3

174 26 11
                                    

"Bunu Do Hwan'ın ailesine nasıl söyleyeceğiz? Yandık biz. Rezil olduk. Ortağımın, en önemlisi arkadaşımın karşısında küçük düşeceğim. Ah Jeongguk. Bizi ne hallere düşürdün oğlum?" dedi Bay Jeon koltukta kendinden geçmiş yatarken.

"Telefonunu bırakmış. Kartlarını da. Eski telefonunu almış. İzini süremiyorum." dedi Min Kyu elindeki eşyalarla salona girerken. Daha sonra masaya bırakıp yüzünü ovuşturdu.

"Canım kardeşim. Umarım başı belada değildir." dedi sessizce. Karısı Ha Rin yanına gelip kolunu okşayınca o da ona gülümsedi. Telefonun çalmasıyla hizmetçi oraya yönelecekken Namjoon kendinin bakacağını ve onları yalnız bırakması gerektiğini söyledi. Herkes doğrulmuş acaba telefon Jeongguk'dan mı diye o yöne dikkat kesilmişti.

"Jeonların evi." diyerek açtı telefonu. Fakat arayan kişi Do Hwan'ın babasıydı. Namjoon kaskatı kesildi ve babasına baktı.

"Evet efendim. Anlıyorum. Jeongguk... Gayet iyi. Şuan uyuyor. Dün epey yorulmuş. Gelmeye çalışacağız efendim. İyi günler." dedi ve telefonu kapattı. Ona merakla bakan ailesine dönüp konuştu.

"Bay Woo. Bizi dağ evine davet ediyor. Kesin gelmemizi söyledi. Jeongguk'u da sordu." Bayan Jeon panikle konuştu.

"Nasıl söyleyeceğiz?" Namjoon omuzlarını kaldırdı. Daha sonra telefonuna yöneldi.

"Kardeşimi bulacağım. Siz merak etmeyin. Hemen yetkililerle irtibata geçiyorum. Babacığım lütfen kendini bırakma. Onu bulacağız ve buraya getireceğiz." dedi ve salondan çıktı.

°

Jeon ailesi hazırlanıp Woo ailesinin dağ evine geldiler. Herkes diken üstünde, bu haberi aileye en önemlisi Do Hwan'a nasıl söyleyeceklerini düşünüyordu.

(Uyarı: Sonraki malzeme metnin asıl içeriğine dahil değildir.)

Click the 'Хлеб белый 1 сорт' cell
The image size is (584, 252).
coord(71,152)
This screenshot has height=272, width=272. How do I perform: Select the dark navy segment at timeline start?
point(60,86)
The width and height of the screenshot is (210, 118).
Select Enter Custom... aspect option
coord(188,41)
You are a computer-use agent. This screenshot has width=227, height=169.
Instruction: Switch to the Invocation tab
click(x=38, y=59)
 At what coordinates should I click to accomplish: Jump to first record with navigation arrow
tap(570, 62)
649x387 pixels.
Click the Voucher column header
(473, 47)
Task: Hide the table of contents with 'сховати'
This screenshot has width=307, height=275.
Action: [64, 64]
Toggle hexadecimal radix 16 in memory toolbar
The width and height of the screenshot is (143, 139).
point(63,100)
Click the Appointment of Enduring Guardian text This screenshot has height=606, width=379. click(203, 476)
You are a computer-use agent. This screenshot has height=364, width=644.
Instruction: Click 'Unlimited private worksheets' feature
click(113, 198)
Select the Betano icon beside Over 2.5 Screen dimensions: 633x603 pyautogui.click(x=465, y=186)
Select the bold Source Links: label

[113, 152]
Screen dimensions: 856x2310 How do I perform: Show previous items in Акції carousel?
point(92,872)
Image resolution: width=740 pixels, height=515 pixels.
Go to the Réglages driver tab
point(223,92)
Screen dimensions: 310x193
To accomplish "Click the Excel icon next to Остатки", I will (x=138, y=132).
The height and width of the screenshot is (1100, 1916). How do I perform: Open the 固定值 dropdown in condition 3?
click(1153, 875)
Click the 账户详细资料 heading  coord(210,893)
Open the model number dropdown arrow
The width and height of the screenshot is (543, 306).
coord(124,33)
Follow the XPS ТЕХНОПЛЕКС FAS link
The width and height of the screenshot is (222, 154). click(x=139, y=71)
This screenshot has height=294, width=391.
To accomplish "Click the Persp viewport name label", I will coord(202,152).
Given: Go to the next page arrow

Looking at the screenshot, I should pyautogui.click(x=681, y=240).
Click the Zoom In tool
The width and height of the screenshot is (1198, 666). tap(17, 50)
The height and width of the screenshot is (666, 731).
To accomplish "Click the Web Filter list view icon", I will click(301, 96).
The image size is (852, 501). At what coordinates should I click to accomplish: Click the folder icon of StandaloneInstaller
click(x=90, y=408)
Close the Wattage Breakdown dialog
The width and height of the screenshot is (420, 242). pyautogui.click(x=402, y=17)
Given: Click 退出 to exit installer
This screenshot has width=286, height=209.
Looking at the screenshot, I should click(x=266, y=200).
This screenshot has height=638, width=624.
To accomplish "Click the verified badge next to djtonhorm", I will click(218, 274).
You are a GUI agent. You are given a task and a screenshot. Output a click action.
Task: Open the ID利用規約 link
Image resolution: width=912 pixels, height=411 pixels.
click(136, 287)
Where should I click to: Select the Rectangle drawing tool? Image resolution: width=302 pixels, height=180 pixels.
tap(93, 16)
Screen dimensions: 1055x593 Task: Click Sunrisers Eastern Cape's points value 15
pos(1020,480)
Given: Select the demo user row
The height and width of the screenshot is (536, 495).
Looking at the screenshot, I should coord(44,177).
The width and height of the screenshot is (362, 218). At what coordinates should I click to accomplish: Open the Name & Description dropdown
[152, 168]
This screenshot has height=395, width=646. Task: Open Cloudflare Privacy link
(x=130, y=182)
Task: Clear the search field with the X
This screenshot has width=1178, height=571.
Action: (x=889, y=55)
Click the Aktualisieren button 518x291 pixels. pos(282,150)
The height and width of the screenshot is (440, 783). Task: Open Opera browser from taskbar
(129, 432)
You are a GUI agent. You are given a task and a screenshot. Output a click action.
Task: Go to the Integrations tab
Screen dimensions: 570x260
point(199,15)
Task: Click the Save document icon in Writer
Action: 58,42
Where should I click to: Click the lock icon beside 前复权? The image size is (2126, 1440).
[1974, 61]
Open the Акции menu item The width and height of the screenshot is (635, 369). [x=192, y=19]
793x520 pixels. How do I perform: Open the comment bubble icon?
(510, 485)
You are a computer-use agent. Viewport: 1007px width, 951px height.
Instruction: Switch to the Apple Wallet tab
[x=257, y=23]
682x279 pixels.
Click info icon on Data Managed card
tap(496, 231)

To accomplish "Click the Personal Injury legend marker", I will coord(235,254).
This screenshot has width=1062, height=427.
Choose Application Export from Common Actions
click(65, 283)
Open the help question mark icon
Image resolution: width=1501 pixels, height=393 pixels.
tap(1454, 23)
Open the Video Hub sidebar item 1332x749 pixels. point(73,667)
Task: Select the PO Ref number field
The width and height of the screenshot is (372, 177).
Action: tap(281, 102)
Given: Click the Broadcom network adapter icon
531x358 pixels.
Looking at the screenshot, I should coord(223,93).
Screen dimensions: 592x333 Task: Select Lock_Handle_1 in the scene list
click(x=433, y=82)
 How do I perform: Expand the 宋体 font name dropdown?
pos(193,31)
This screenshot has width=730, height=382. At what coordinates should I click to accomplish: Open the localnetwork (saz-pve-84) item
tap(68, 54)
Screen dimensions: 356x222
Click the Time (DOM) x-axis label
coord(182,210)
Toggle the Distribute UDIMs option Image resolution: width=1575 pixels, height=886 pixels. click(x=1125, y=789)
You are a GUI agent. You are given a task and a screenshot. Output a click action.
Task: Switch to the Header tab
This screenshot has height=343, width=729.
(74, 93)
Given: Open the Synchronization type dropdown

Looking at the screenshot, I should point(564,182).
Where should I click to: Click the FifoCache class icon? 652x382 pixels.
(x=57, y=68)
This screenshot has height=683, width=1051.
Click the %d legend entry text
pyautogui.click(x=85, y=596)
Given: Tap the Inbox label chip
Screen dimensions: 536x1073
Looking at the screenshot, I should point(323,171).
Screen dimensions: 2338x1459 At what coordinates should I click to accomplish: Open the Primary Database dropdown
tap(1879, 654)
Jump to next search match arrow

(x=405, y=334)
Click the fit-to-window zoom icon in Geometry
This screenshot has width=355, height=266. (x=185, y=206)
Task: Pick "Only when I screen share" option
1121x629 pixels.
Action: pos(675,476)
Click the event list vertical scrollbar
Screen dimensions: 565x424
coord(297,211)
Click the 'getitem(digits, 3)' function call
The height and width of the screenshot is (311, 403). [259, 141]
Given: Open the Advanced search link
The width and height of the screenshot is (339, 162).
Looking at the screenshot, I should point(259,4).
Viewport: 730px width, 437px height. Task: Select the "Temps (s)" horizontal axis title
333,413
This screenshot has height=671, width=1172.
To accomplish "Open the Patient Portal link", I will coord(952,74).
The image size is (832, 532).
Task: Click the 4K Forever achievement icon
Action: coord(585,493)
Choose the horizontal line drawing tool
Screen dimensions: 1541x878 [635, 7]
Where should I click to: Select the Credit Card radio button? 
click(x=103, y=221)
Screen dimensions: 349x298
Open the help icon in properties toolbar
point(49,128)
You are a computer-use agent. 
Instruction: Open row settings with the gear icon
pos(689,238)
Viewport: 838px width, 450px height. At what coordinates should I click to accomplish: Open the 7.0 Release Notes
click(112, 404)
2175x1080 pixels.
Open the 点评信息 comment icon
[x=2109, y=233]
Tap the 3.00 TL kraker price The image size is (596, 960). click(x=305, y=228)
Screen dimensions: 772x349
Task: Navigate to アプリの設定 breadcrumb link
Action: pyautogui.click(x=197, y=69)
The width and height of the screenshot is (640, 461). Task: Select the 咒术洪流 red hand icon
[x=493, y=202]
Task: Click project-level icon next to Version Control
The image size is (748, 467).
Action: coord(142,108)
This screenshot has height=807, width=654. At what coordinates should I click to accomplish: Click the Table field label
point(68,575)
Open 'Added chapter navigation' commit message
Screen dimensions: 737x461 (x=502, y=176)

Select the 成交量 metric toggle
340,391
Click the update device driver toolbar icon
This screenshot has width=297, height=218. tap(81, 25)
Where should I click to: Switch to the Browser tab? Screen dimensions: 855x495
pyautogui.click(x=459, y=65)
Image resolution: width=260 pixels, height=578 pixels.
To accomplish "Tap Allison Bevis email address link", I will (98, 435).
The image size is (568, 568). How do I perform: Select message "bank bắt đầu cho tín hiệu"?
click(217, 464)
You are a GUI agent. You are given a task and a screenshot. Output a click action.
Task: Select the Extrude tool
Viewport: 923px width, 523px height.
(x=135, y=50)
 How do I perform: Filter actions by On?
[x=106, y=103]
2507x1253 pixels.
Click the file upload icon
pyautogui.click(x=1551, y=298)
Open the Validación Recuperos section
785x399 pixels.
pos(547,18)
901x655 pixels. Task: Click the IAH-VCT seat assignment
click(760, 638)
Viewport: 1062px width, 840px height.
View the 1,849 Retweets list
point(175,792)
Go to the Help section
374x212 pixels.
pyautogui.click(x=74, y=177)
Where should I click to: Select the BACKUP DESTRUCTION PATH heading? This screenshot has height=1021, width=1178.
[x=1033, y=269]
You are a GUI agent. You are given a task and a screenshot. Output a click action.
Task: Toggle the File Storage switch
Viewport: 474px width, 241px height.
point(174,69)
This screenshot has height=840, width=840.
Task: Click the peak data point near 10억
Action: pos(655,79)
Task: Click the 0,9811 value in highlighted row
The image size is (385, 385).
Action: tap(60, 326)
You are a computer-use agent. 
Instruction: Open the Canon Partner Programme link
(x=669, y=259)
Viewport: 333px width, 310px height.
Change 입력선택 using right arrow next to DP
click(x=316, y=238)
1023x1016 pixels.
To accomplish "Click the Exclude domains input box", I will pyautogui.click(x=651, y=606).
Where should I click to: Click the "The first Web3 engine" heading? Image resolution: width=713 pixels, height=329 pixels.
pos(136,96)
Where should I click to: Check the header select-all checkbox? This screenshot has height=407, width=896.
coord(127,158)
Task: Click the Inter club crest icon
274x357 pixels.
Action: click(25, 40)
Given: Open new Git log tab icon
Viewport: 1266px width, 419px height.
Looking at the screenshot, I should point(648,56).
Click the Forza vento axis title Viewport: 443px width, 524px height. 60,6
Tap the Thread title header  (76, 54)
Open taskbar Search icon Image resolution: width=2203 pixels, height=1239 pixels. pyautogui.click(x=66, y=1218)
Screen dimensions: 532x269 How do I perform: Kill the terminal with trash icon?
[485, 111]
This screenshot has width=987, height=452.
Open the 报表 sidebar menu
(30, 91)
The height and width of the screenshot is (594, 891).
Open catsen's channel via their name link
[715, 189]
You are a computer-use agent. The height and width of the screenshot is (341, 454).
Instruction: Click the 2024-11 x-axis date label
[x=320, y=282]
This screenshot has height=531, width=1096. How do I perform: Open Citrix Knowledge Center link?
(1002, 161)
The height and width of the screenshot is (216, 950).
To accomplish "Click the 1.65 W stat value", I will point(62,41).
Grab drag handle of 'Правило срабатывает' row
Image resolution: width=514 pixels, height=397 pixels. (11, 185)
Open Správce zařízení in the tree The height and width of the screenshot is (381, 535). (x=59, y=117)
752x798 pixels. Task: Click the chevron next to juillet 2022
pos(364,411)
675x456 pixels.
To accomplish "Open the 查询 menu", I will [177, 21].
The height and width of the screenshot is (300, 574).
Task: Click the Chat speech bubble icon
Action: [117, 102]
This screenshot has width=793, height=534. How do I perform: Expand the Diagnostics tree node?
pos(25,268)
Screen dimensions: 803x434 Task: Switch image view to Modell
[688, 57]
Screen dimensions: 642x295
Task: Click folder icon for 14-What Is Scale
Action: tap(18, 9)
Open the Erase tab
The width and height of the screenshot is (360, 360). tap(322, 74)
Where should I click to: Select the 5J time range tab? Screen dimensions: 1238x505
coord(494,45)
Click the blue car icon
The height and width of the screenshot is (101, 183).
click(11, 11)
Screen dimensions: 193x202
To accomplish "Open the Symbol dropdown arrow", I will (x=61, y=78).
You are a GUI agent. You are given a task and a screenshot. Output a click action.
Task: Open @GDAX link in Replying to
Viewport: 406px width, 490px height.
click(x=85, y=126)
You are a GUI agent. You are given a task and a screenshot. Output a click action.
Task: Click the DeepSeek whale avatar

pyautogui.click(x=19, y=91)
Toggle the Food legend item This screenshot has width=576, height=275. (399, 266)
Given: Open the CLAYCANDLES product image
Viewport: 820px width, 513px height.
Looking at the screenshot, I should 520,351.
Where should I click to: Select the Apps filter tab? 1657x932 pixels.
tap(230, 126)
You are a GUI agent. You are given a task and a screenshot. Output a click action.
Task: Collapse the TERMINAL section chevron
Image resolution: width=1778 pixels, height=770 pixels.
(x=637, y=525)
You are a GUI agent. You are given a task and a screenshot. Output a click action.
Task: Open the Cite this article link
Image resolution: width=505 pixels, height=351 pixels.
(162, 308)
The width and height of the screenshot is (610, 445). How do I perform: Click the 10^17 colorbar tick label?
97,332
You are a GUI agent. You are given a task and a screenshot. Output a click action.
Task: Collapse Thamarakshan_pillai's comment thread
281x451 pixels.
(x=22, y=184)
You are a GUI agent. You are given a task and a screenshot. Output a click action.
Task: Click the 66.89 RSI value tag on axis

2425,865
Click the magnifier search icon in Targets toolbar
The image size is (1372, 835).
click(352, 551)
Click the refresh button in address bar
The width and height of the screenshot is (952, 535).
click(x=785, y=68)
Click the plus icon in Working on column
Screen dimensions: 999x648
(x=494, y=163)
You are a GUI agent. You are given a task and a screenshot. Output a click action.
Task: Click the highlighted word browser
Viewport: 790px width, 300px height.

Kapıyı çaldılar, içeri girdiler ve aile tarafından neşeyle karşılandılar. Fakat sorulan soru herkesin susmasını sağlamıştı.

"Jeongguk nerede?" dedi Do Hwan heyecanla. Bayan Jeon eğreti bir gülüş sundu ve cevap verdi.

"Canım, o biraz rahatsızlandı. Yol iyi etkilemedi sanırım. Gelmek istemedi. Evde uyuyor."

"Hasta mı? Hastaneye gittiniz mi?" dedi hareketlenip. Bayan Jeon kolundan tuttu panikle.

"Tabiki gittik. Ufak bir soğukalgınlığı geçiriyormuş. Endişelenecek bir şey yok oğlum."

"Benim içim rahat etmeyecek. Ben yanında olayım en iyisi." Bay Jeon'da ayağa kalkmıştı.

"Do Hwan. O bir omega ve ben bile bile bu saatte seni onun yanına gönderemem. Jeongguk gayet iyi. Yarın daha iyi olur ve siz görüşürsünüz." Bay Jeon'un net tavrı ile Do Hwan usulca yerine oturmuş ve kafasını sallamıştı.

Daha sonra ise yemeğe geçtiler. Herkes birbiriyle muhabbet ederken Bayan Jeon'a gelen telefon ortalığı bir bıçak gibi yardı. Jeongguk'un annesi usulca yerinden kalkıp çantasına yöneldi ve arayan kişiye baktı. Gördüğü isim heyecanlanmasını sağlarken kalabalığa gülümseyip telefonu açtı ve salondan çıktı.

"Jeongguk'um, oğlum nerelerdesin sen? Neden böyle bir şey yaptın?" Fakat duyduğu ses oğlunun değildi.

"Merhaba hanımefendi. Jeju Emniyet Müdürlüğü'nden arıyorum. Oğlunuzun çantası çalınmış ve hırsızlar yakalandı. Haber vermek istedim." Kadın duyduğu şeyle sırtını duvara yaslarken konuştu.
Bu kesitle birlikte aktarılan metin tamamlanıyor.